World Class. Two words frequently used to describe Luis Suarez and more importantly, the two words that separated England and Uruguay in Sao Paulo last night. The Liverpool striker’s double helped his side to a 2-1 victory, leaving England staring into the abyss of elimination in the group stage of the World Cup for the first time since 1958.
Following a defeat by the same scoreline against Italy on Saturday night in Manaus, England went into this yesterday evenings’ skirmish with Uruguay knowing another loss would all but extinguish their chances of escaping the group stages. They also knew they were up against a Uruguayan side bolstered by the return of their talisman Luis Suarez, back to full fitness following key hole surgery to repair a meniscus tear in his left knee. Rather than immediately rise to the occasion, Roy Hodgson’s men began tentatively. England lacked the verve and attacking flair they displayed early on against the Italians. Nerves? Perhaps. 19 year old starlet Raheem Sterling, whose darting runs and raw pace impressed in England’s group opener was stifled by the Uruguay back four who gave him scarcely any room to breathe. Let alone dash into space and supply the likes of Wayne Rooney and Daniel Sturridge. You could sense the games cagey first half hour better suited the grizzled, experienced Uruguayan’s, and it was the South American’s who struck first. Mere moments after Wayne Rooney’s headed effort met the woodwork, the nation’s worst fears were realised. That man, Luis Suarez found the back of the net. The first of two costly English defensive errors saw Suarez nod home from close range directing Edison Cavani’s inch perfect cross beyond Joe Hart with 39 minutes played. Everton centre back Phil Jagielka was caught cold, allowing Suarez to ghost into the open space and put his side ahead.
Buoyed by opening the scoring, Uruguay began the second half on the front foot. Cavani came close, clean through on goal he dragged his shot wide of Hart. Where was the English fight back, the desire and spirit of 1966? It came in the 75th minute, a surging run by Glen Johnson culminated in an inviting cross into the box which was met by Rooney, who steered the ball home to level the match at 1-1. Rooney, a man much maligned for his recent performances in an England shirt and lacklustre record at major tournaments (he had never scored a world cup goal before tonight) reignited English hopes.

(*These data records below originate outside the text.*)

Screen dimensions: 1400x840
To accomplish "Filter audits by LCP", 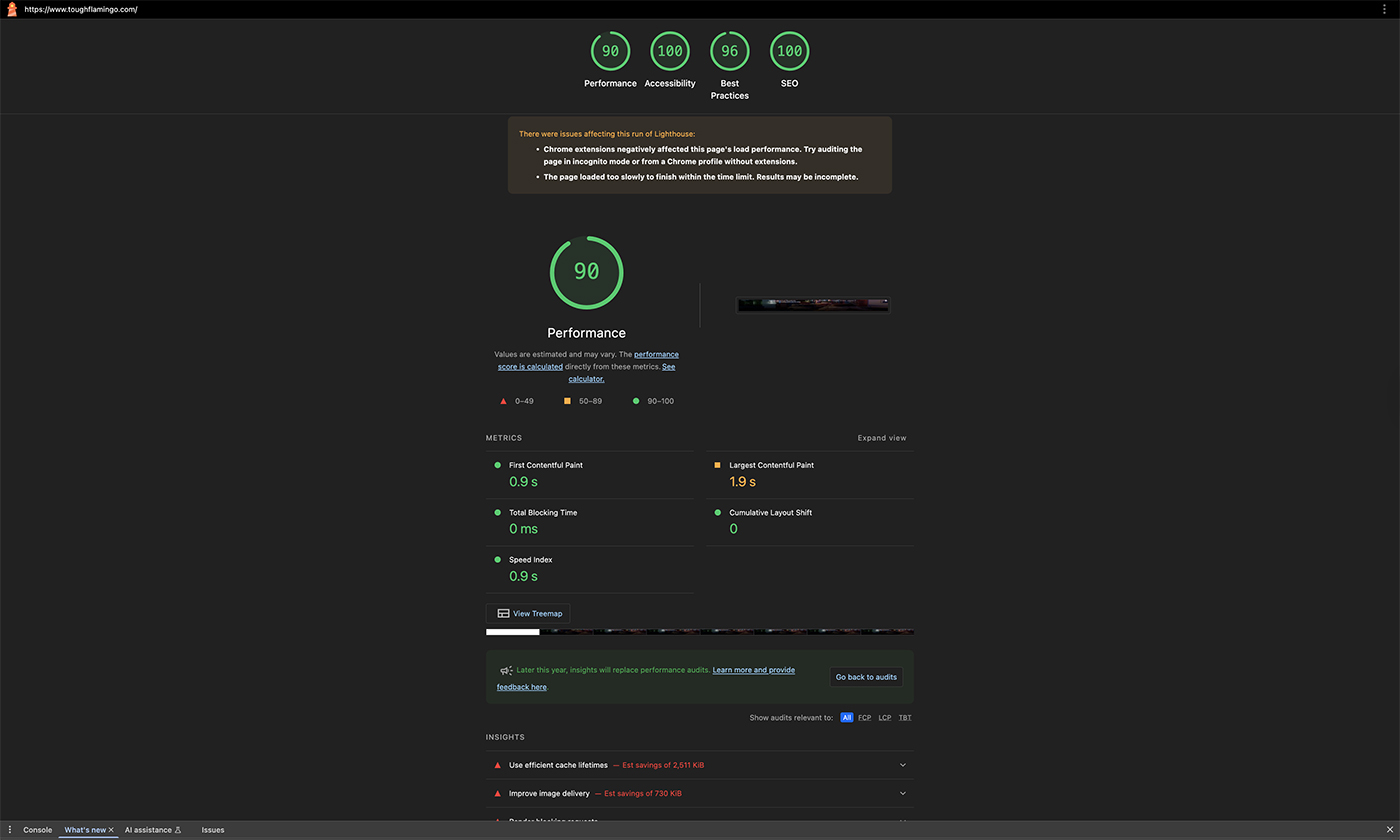I will (x=885, y=718).
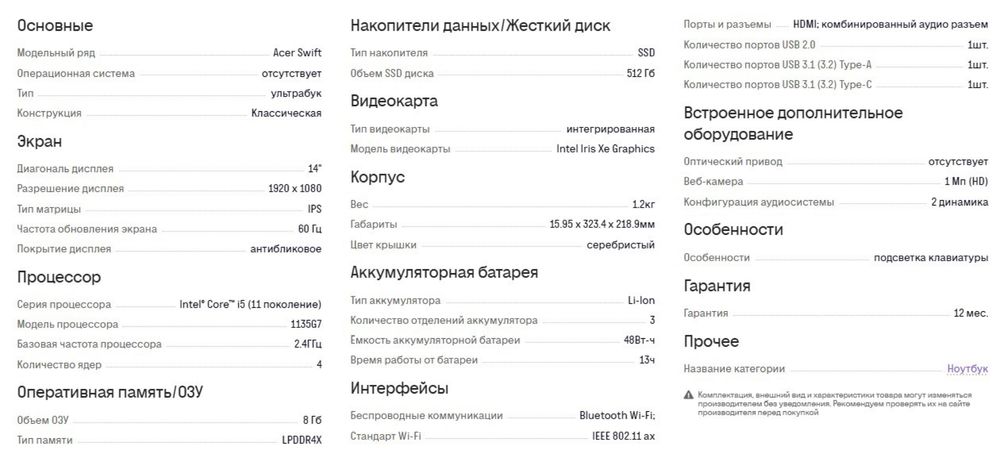
Task: Click the disclaimer text about Комплектация
Action: coord(835,404)

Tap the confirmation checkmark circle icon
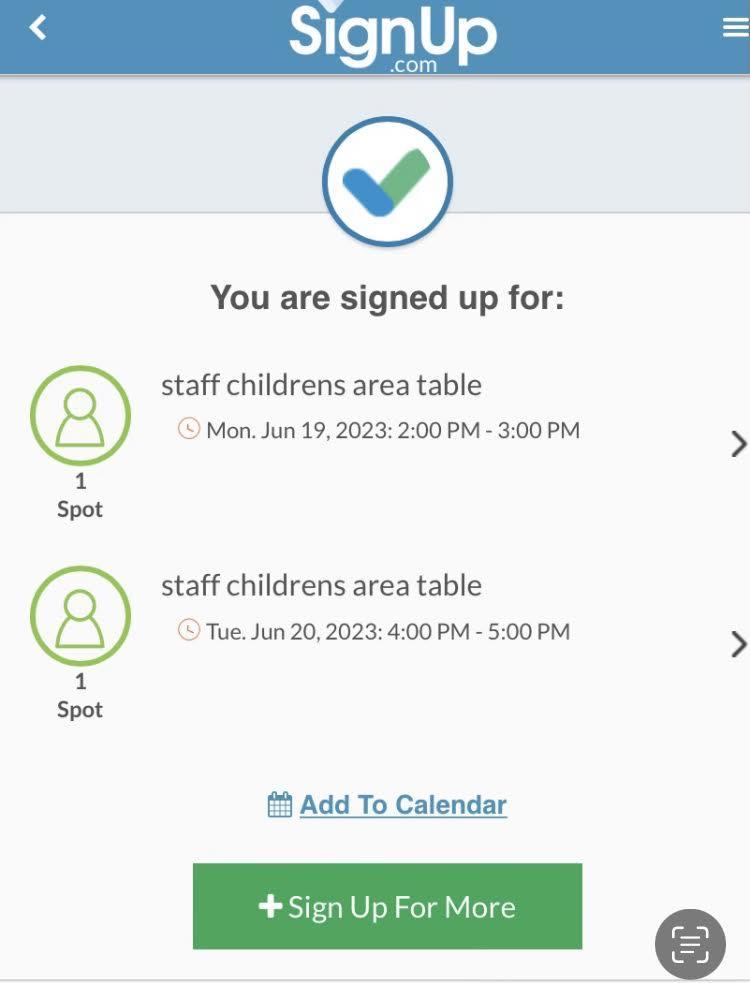[387, 182]
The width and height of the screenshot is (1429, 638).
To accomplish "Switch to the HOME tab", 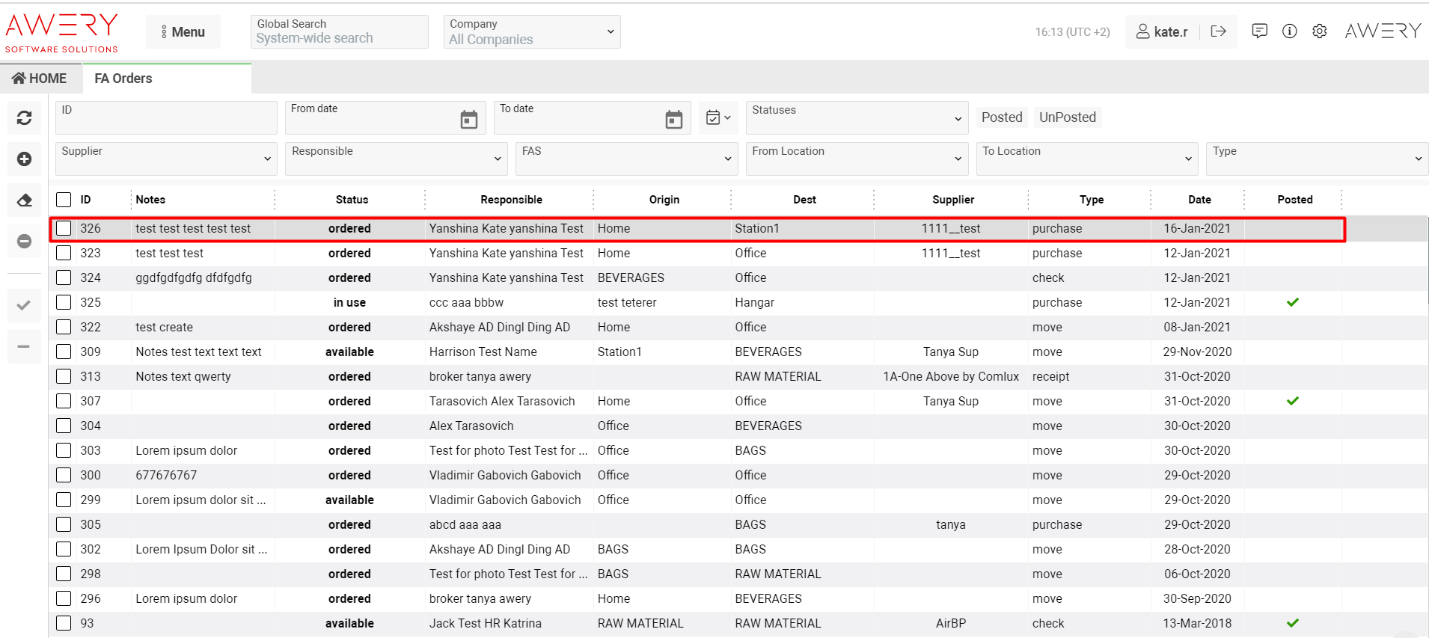I will (40, 78).
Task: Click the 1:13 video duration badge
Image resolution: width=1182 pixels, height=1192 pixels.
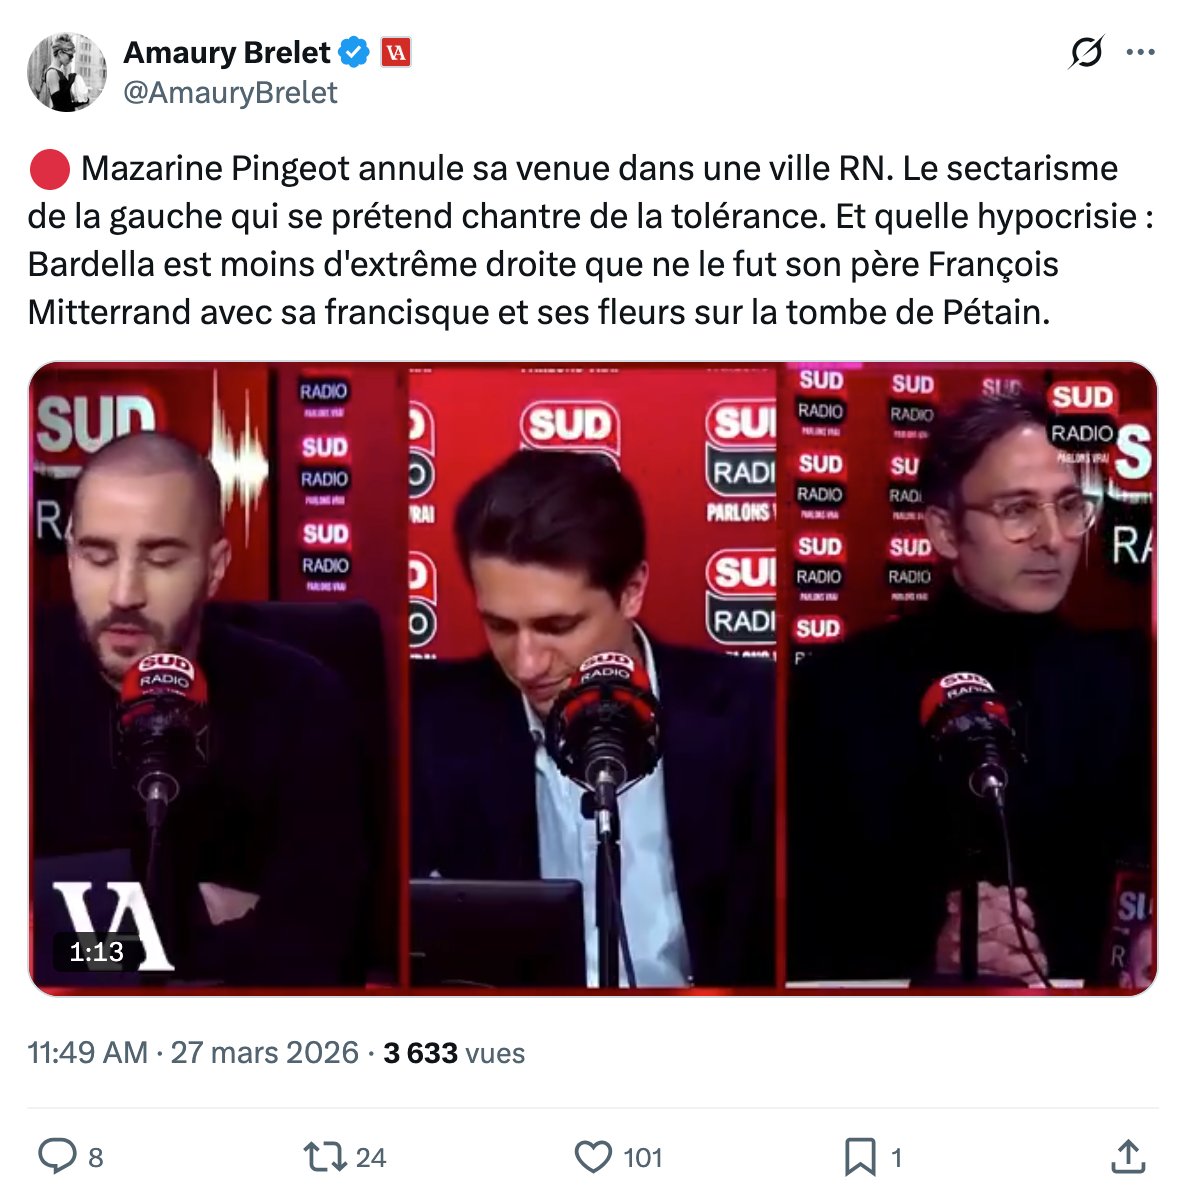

For the first time in the game, England began to pressurise their opponents, sending hopeful crosses towards the opposition penalty area time and time again. However, they lacked the end product to match their efforts. With 85 minutes on the clock and the game delicately poised, Suarez a man who seems to play the role of pantomime villain with a real relish, was on hand to strike again. England Captain Steven Gerrard’s failure to deal with a long ball over the top enabled his Liverpool team mate to rush through the heart of the English defence, firing an accurate right footed effort into the top corner to snatch victory for Uruguay.
Suarez’s heroics combined with another frustrating showing by our beloved Three Lions help to underline a fact that was painfully obvious before the tournament even began. This young cohort of players for all their talent, lacks the killer instinct and experience that clinches tight games like this last nights affair. They aren’t well and truly World Class yet. As the final whistle sounded, Suarez was hoisted into the air by his team mates and rightfully so. After all he stood head and shoulders above an England side that despite their best efforts; are not quite ready to topple the powerhouses of international football. Call it is a class divide.